专利名称:口蹄疫的抗原化抗体疫苗的制作方法
技术领域:
本发明涉及能引发抗口蹄疫之免疫力的疫苗。
抗体是身体免疫系统对侵入体内的已知为抗原的外源物质作出反应而产生的蛋白质。疫苗可引发免疫应答,随即可保护宿主免受致病剂(抗原)的感染。
通常,疫苗由致病生物体或其部分组成。组成疫苗的生物体或其某些部分经常是灭活的或减毒的以使宿主体内的致病生物体失去部分或全部的致病能力。在大多数情况下,当在体外培养细菌,和某种程度上为病毒时,它们会慢慢失去在生物体内生存并繁殖的能力。
有多种方法可产生疫苗,大多数类型的疫苗包括病毒疫苗,生物药物疫苗,多抗原-肽疫苗和多蛋白疫苗。
口蹄疫(下文也称之为FMD)是感染所有偶蹄动物的高传染性,严重导致衰弱的疾病。该病在世界上很多发展中国家流行,尤其是,亚洲的猪经常被FMD感染。FMD降低家畜的生产率,带来很高的免疫接种花费,限制了家畜和家畜产品的国际贸易。FMD是病毒传染性疾病,口蹄疫病毒(下文也称之为FMDV)是具有约8000个核苷酸长的单链有义RNA基因组的小的动物病毒。
针对FMD已产生了两种主要类型的疫苗,它们是常规疫苗和合成的肽疫苗。抗FMDV的常规疫苗可使用灭活的FMD病毒或活的减毒FMD病毒。尽管常规疫苗方法一般是有效的,但还有几个相伴随的不符合要求的缺点。
首先,它在花费上不合算。这一类型的疫苗由大量活的传染性病毒制成,维持和加工大量传染性病毒是昂贵的,费力的,还需占用大量空间。
第二,也是最重要的缺点是这些疫苗具有潜在的危险性。最近几年大多数FMD的突然蔓延是由疫苗生产单位泄漏病毒引起的,或者是由使用未完全灭活或未充分减毒的病毒引起的。例如,本世纪80年代,包括意大利,英国,法国的欧洲国家发生了多次口蹄疫大流行,台湾于1996年也发生了口蹄疫大流行。由于经常发现导致口蹄疫流行的病毒与欧洲生产厂家所用的毒株密切相关或甚至相同,最初的口蹄疫大流行可能是由未充分灭活的疫苗或由疫苗生产厂泄漏的病毒引起的。
另一个与生产常规疫苗相关的问题是它们是热不稳定的。当暴露于升高的温度中时,常规的FMD疫苗相对不稳定,不得不将它们置于低温中保存。持久地维持所需的低温经常是难以做到的,特别是在热带国家更是如此。
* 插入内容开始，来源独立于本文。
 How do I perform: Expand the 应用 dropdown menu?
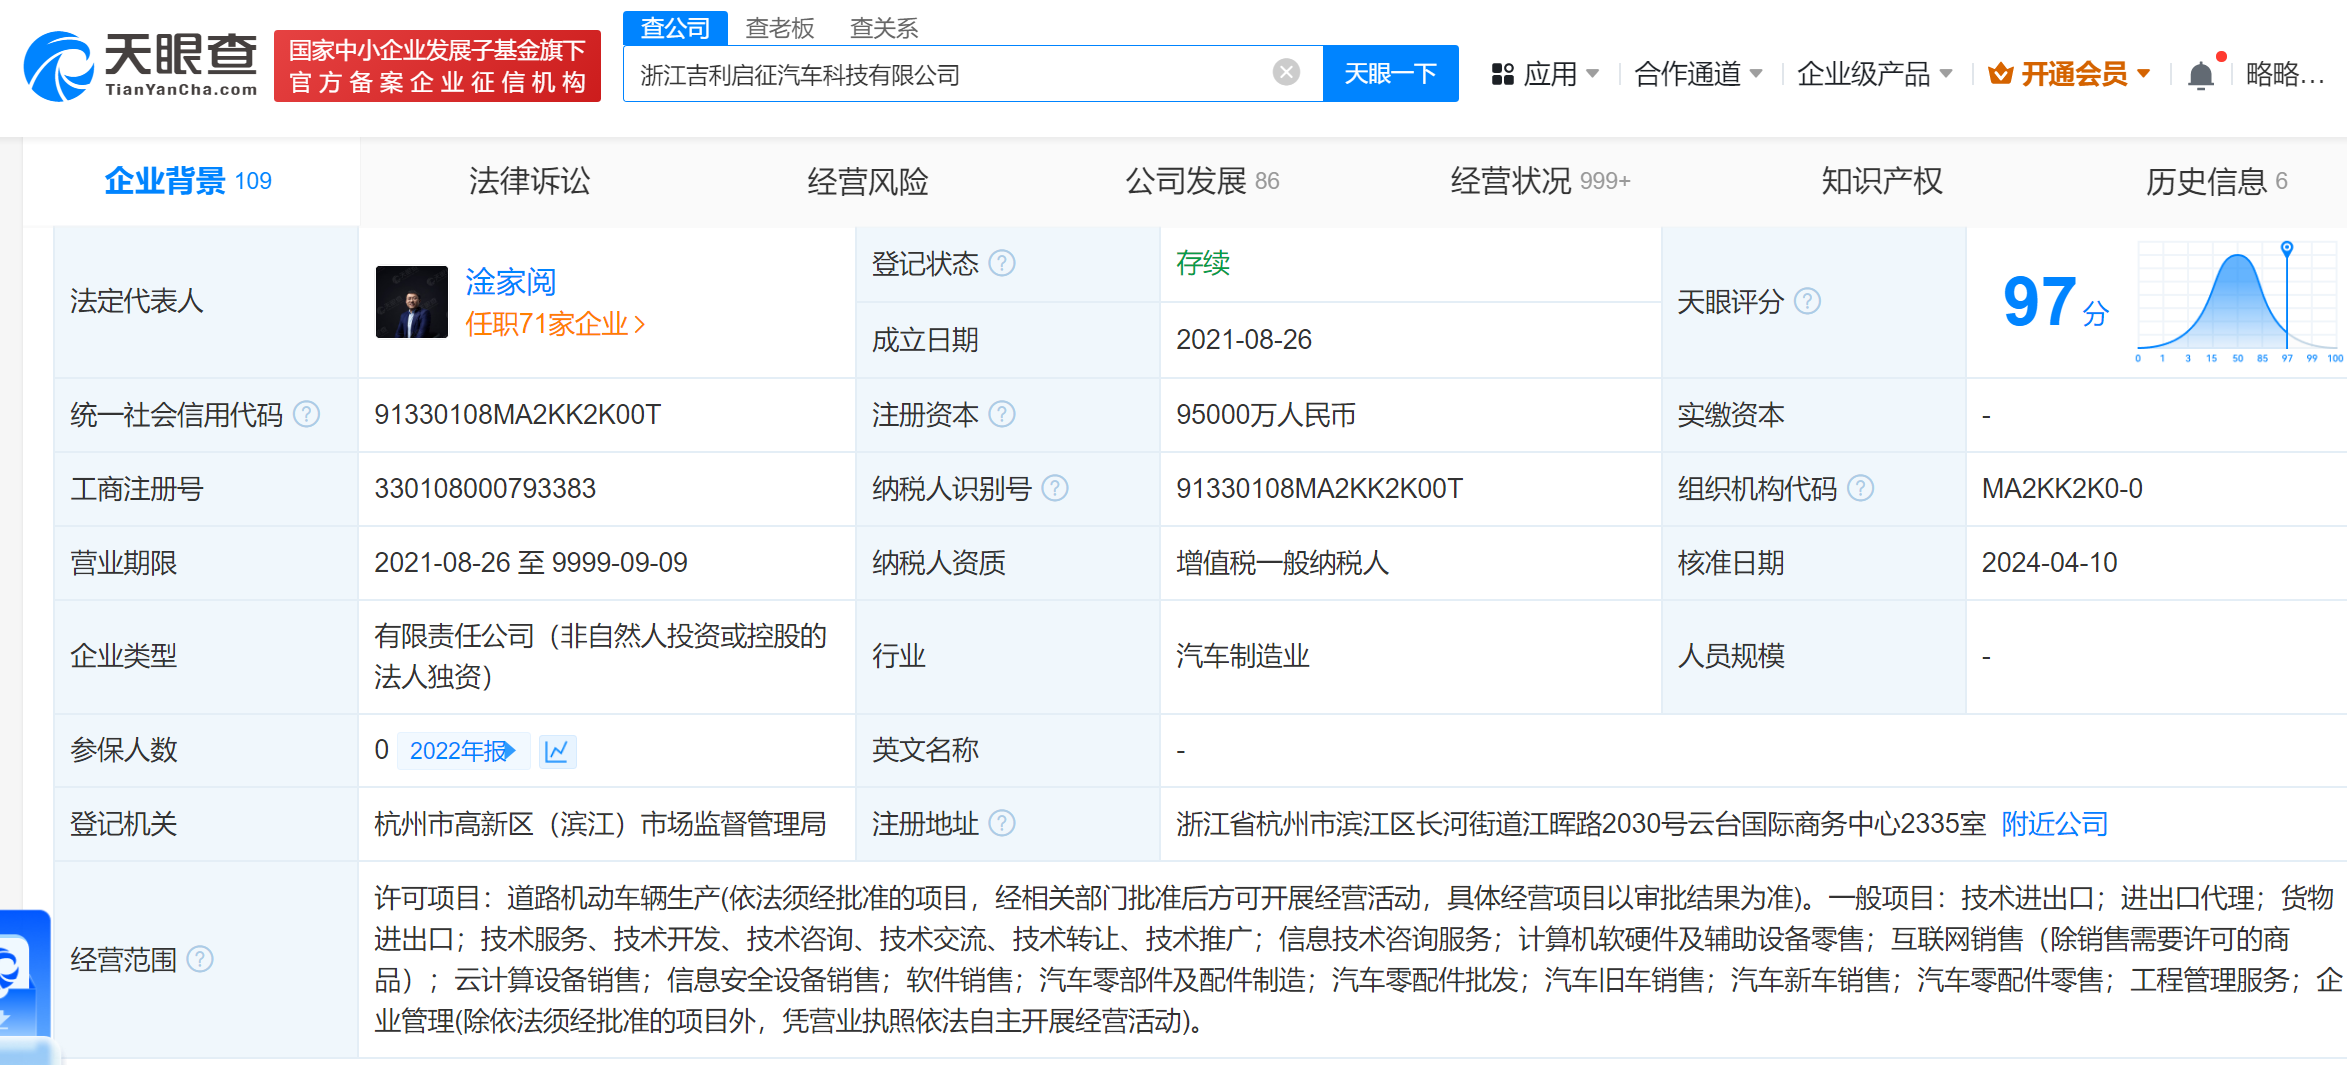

常规疫苗生产方法之病毒培养方案中的另外一个潜在问题是使用胎牛血清病毒培养。疾病可能由胎牛血清传入并影响经免疫的动物。
使用常规FMD疫苗的另一个主要缺点是使用常规方法产生的大多数疫苗是灭活的组织培养病毒的相对粗的制品。这种组织培养的混合物可导致严重的副作用,如变应性反应和易感家畜的流产。
较新形式的FMDV疫苗不使用灭活的病毒。它们是合成的肽疫苗和重组蛋白疫苗。FMDV病毒蛋白1(VP1)上的免疫显性位点的鉴定为设计合成肽和重组蛋白FMD疫苗提供了新的思路。与常规疫苗相比,这两种类型的疫苗在生产和应用中都是安全的。它们也很容易处理,储存,运输,经设计能符合特殊的需要。
在每个末端加上半胱氨酸残基之后,用戊二醛或空气氧化使VP1的141a.a.-160a.a肽聚合化,从而开始合成的FMDV肽疫苗研究,发现未偶联的肽可成为免疫原性的肽。1987年,Francis及其同事报道了具有游离巯基的C末端半胱氨酸的存在可大大增加游离的141-160a.a.肽的免疫原性。当加上多个半胱氨酸残基时也可得到类似的结果。这表明游离巯基半胱氨酸残基的存在可以形成导致更适宜的二级结构的肽二聚体,所述二级结构可在体内导致免疫复合物的形成(Francis,1995)。根据这一思路,将串联重复(Cys 137-162(×2))的免疫原性与单拷贝Cys 137-163肽的免疫原性相比较,发现串联重复的FMDV肽一般比单拷贝的二硫键二聚体的免疫原性更强。增加半胱氨酸残基可导致二硫键四聚体结构的形成,该结构可进一步改善免疫应答。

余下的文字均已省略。